In teoria è solo un parere. Ma viene dalla Corte dei Conti siciliana, e ha dunque un notevole peso, non circoscritto all’ente che aveva chiesto al giudice contabile di esprimersi, ossia la Provincia di Agrigento. La deliberazione, depositata lo scorso 29 aprile col numero 88/2019, afferma che l’ente pubblico è tenuto alla «erogazione dei compensi», spettanti agli avvocati interni in relazione alla singola causa, solo a fronte di «sentenze che definiscono la fase di giudizio». Nessun “onorario”, dunque, per tutte quelle controversie concluse con «provvedimenti decisori di natura diversa». Compenso professionale pari a zero se il giudice decide sì, e in modo favorevole all’ente, ma con un’ordinanza, o con un decreto. In tali casi i difensori «incardinati nelle strutture pubbliche» trovano «ristoro» solo nello «stipendio tabellare».

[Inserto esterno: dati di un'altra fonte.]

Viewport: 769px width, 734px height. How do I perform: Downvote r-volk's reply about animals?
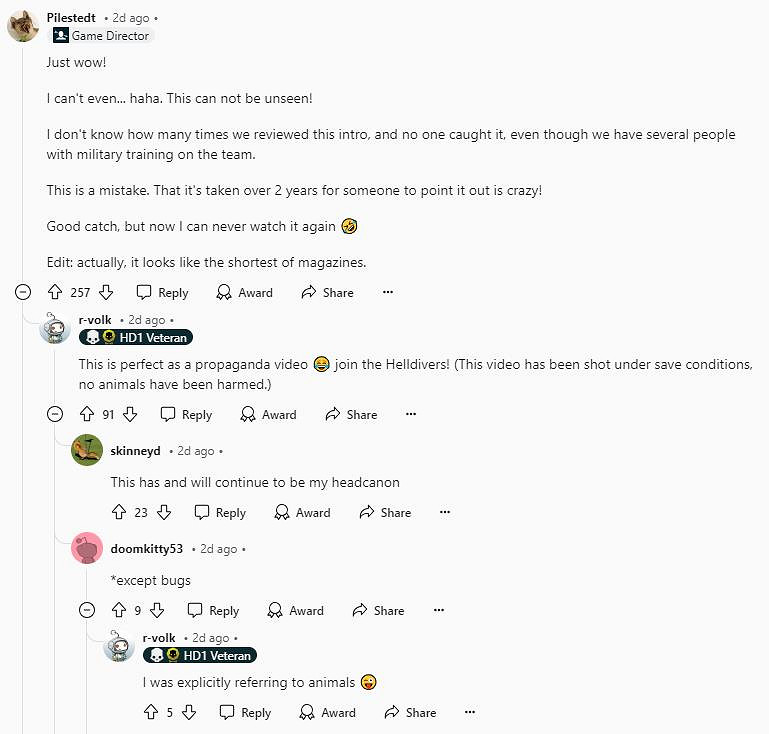tap(189, 713)
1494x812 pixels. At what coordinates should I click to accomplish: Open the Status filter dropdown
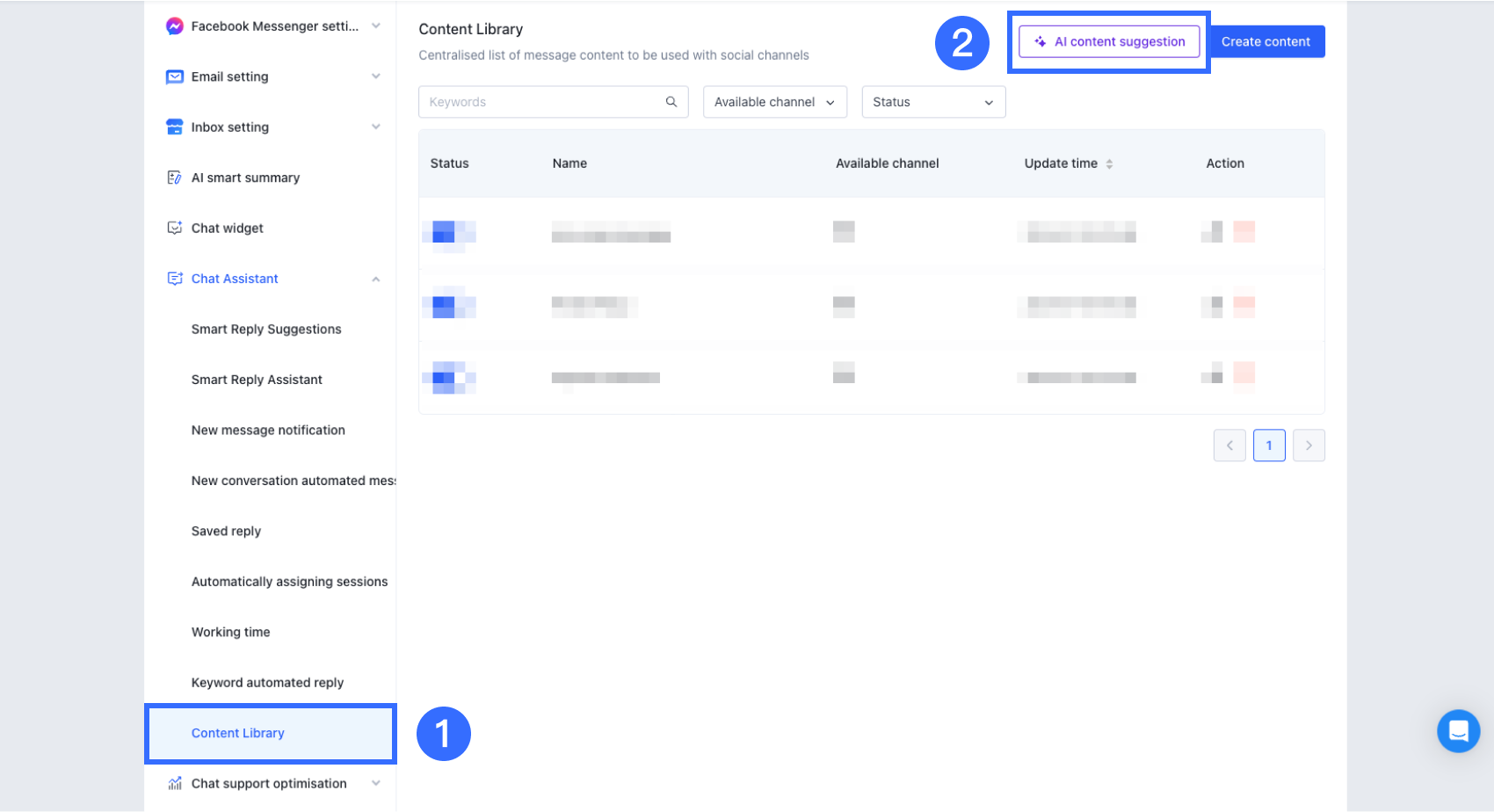pyautogui.click(x=932, y=102)
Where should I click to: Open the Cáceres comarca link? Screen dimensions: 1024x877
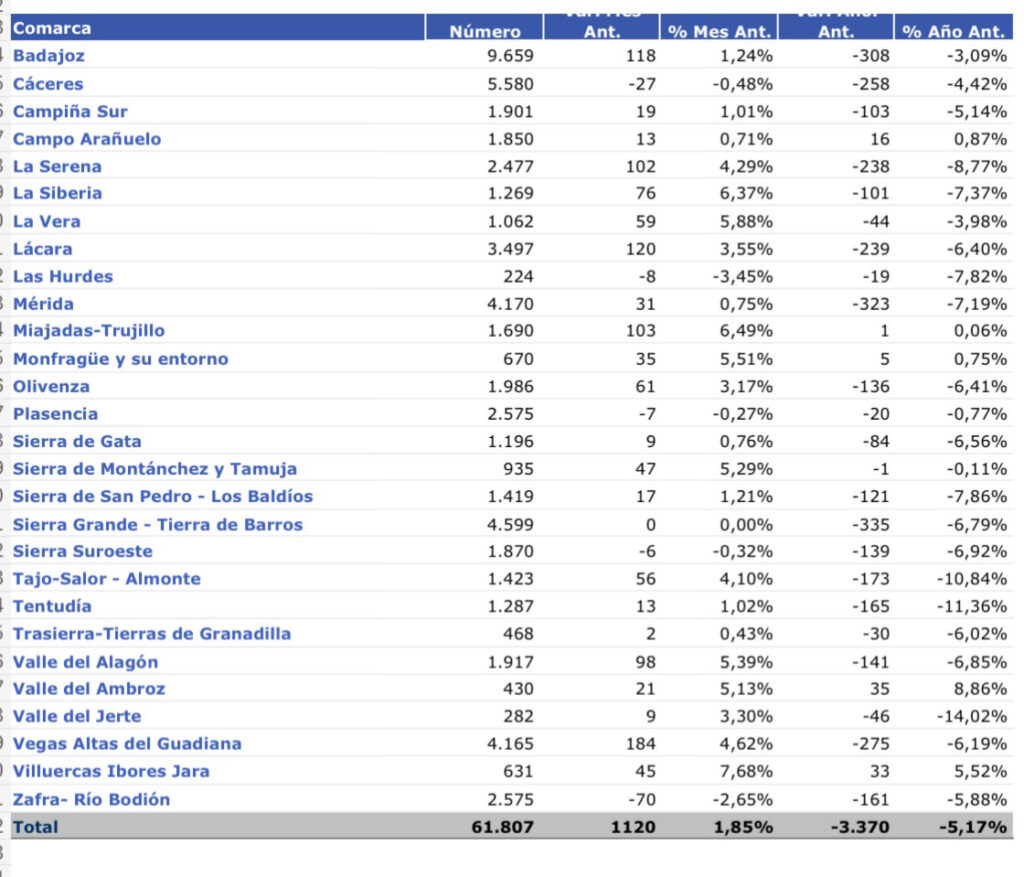pyautogui.click(x=48, y=84)
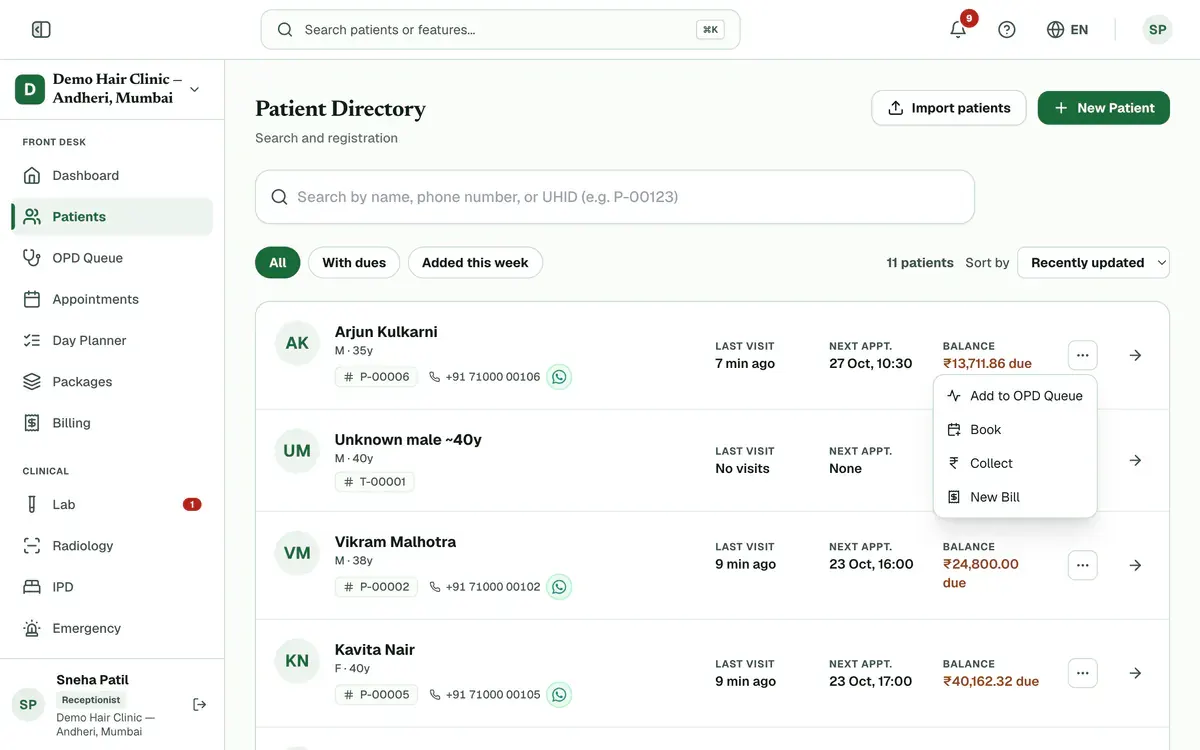Focus the patient name or UHID search field
This screenshot has width=1200, height=750.
coord(615,197)
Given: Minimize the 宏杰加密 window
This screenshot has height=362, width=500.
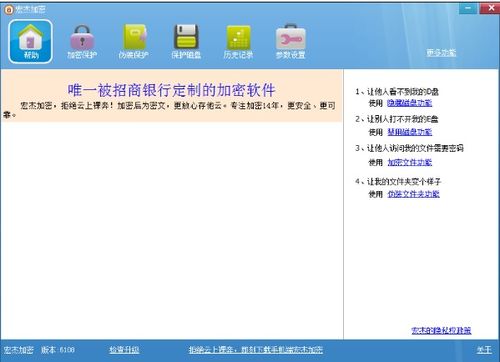Looking at the screenshot, I should pos(468,8).
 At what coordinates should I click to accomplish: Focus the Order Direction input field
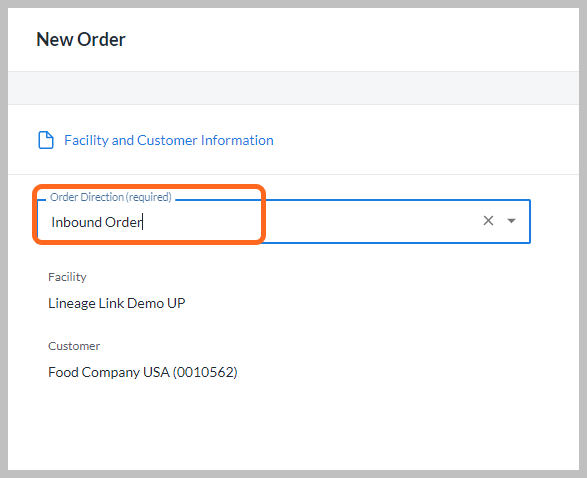click(283, 222)
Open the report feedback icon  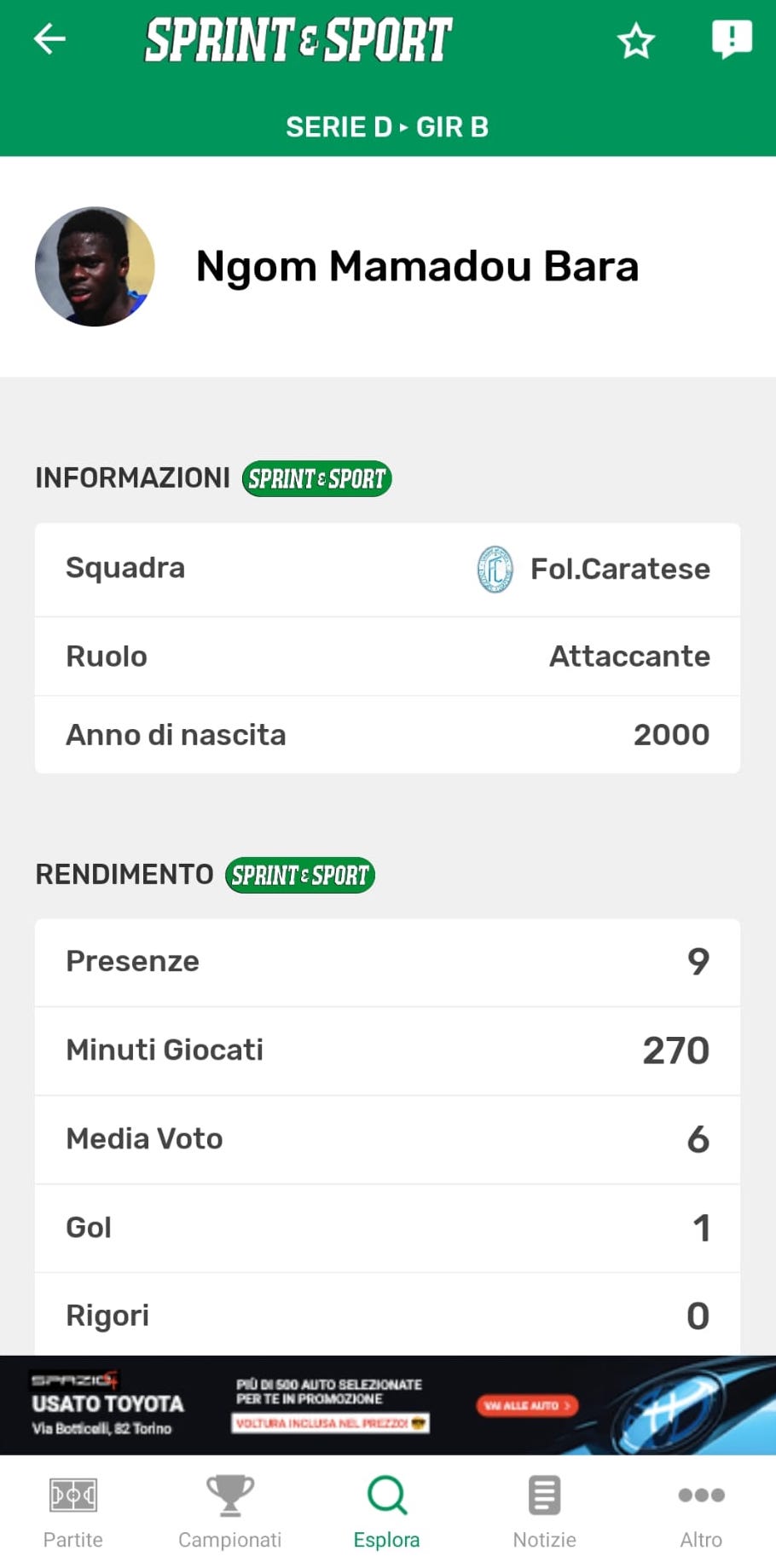[x=732, y=39]
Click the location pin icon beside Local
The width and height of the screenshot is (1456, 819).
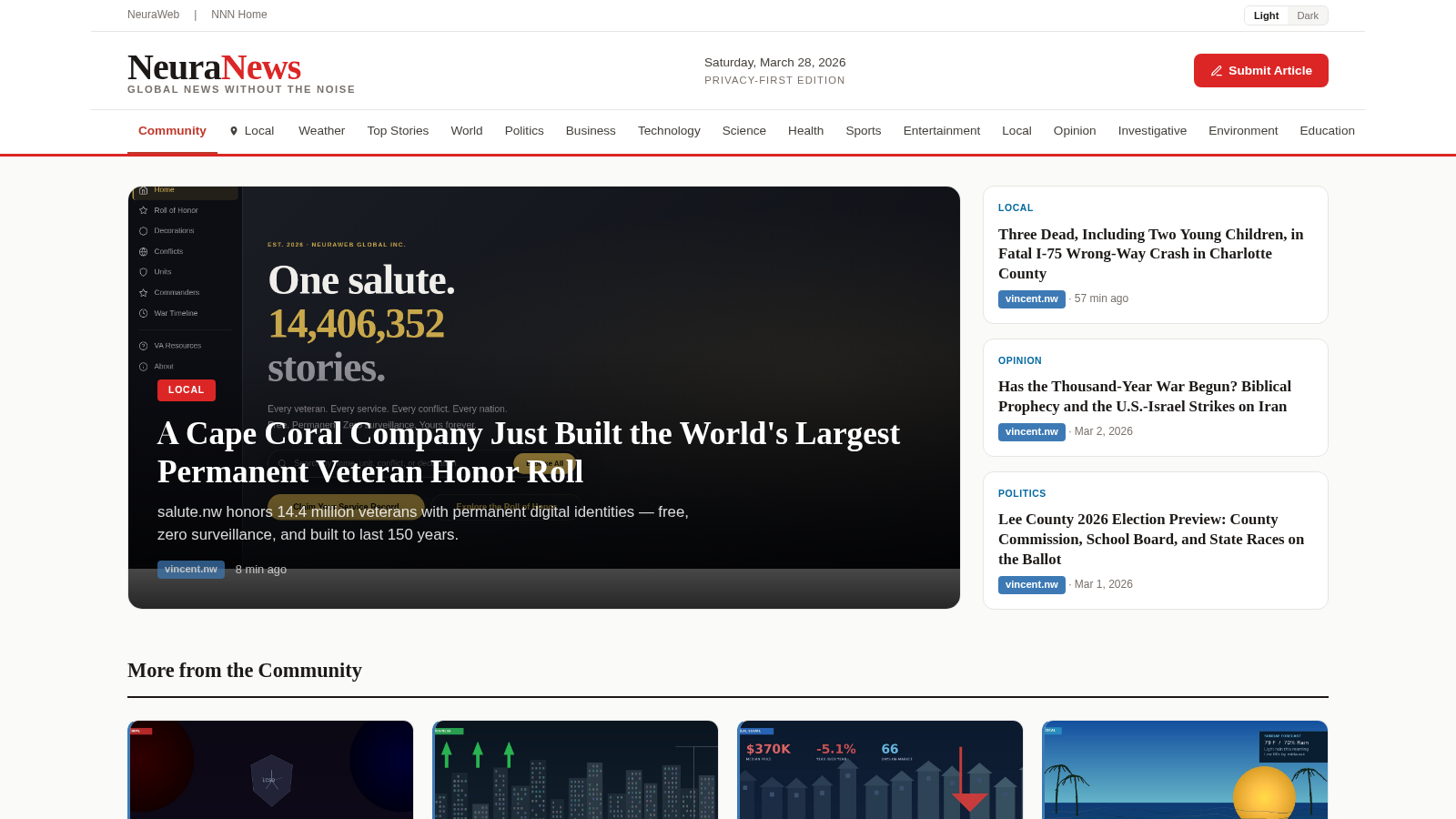234,131
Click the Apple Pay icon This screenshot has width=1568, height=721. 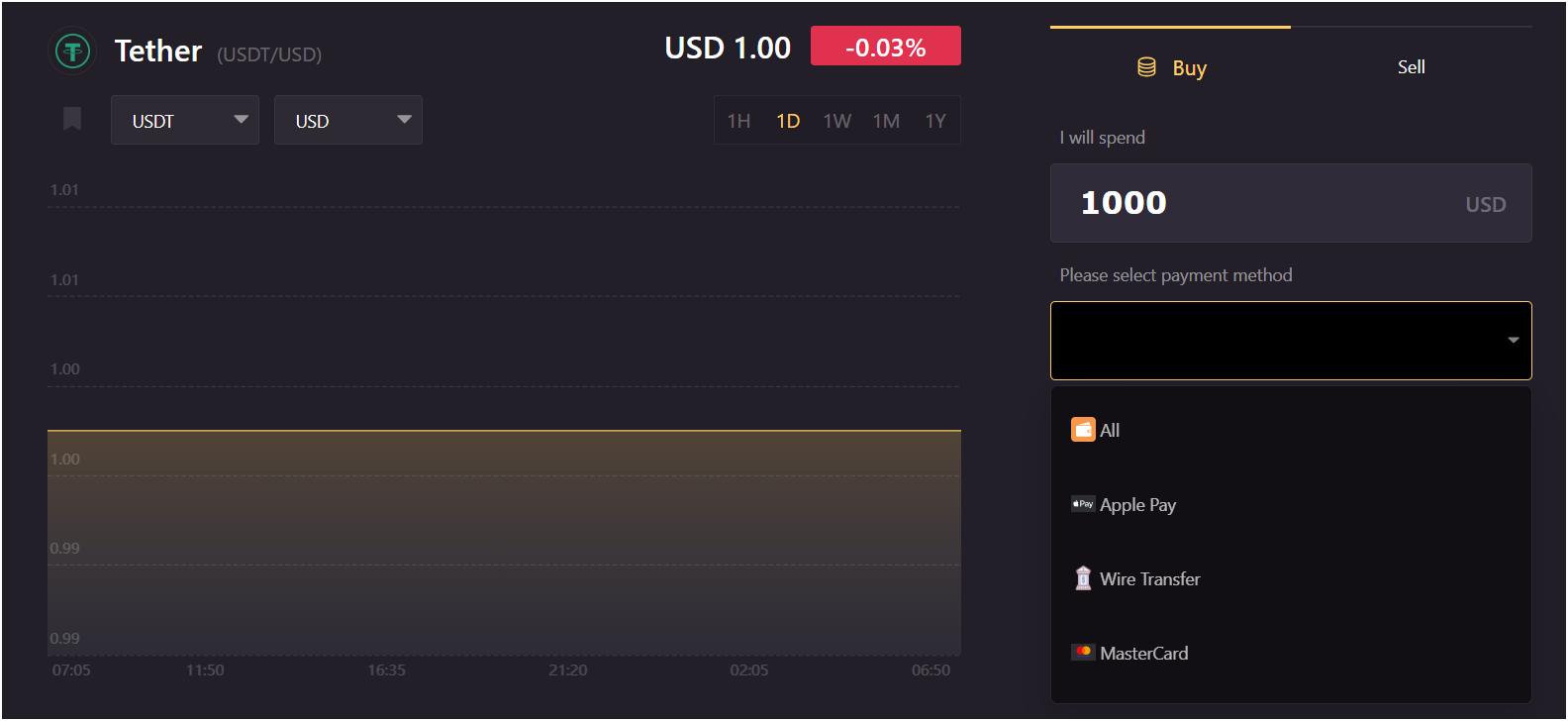[1083, 504]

Già la cosa è spiazzante in sé. Secondo il parere dei giudici contabili, il legale svolge una funzione di rilievo, e dunque meritevole di un riconoscimento, solo se la lite si conclude con «sentenza ». Ma la «opzione interpretativa» ha risvolti ancora più gravi. «Può diventare il grimaldello che farà sentire alcune pubbliche amministrazioni legittimate a eludere il principio dell’equo compenso», spiega Antonella Trentini, presidente di Unaep, l’associazione che rappresenta tutti gli avvocati in servizio presso gli enti. L’allarme non è infondato. «Se qualche amministrazione locale cominciasse ad aggrapparsi al parere siciliano», osserva Trentini, «si potrebbe arrivare al disconoscimento anche dell’attività prestata dai nostri colleghi del libero foro che assumono gli incarichi dati dagli enti all’esterno. Basterà inserire nei bandi una clausola secondo cui non è prevista alcuna retribuzione per le controversie che si concludono con provvedimento decisionale di forma diversa dalla sentenza».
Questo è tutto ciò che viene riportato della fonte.